What Is Affirmative Action? How a Supreme Court Decision Could Impact K-12 Schools

Through affirmative action, race can sometimes be the tipping factor for whether to admit a given student when looking at students who are all very qualified for an institution, but there are a limited number of spots to fill.

Specifically, and often in more highly selective institutions, multiple factors are considered when students apply to college, including students’ academic achievement, extracurricular activities, essays, and recommendations. Then sometimes, on the margin, when admissions officers are trying to decide which students to admit, they take into consideration the diversity of the class that they’re hoping to build and the diversity of the campus that they’re trying to achieve, said Katharine Meyer, a fellow in the Brown Center on Education Policy and Governance Studies at the Brookings Institution. And one element of that is racial diversity.
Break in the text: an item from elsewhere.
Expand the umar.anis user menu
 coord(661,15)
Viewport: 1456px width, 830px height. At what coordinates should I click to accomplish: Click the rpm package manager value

More broadly, affirmative action is a policy that provides equity because not all schools are equal and not all students come from the same income level or have the same opportunities, said Carolyn Stone, a professor of leadership, school counseling and sport management at the University of North Florida.

“Affirmative action has helped out some of our students who had those incredible experiences and muscles that you can’t test on an SAT,” Stone said. “And they’ve been able to bring that diversity, that experience, and that knowledge to a learning environment that matches the country in which we’re living. So affirmative action is good for a country that is more and more diverse.”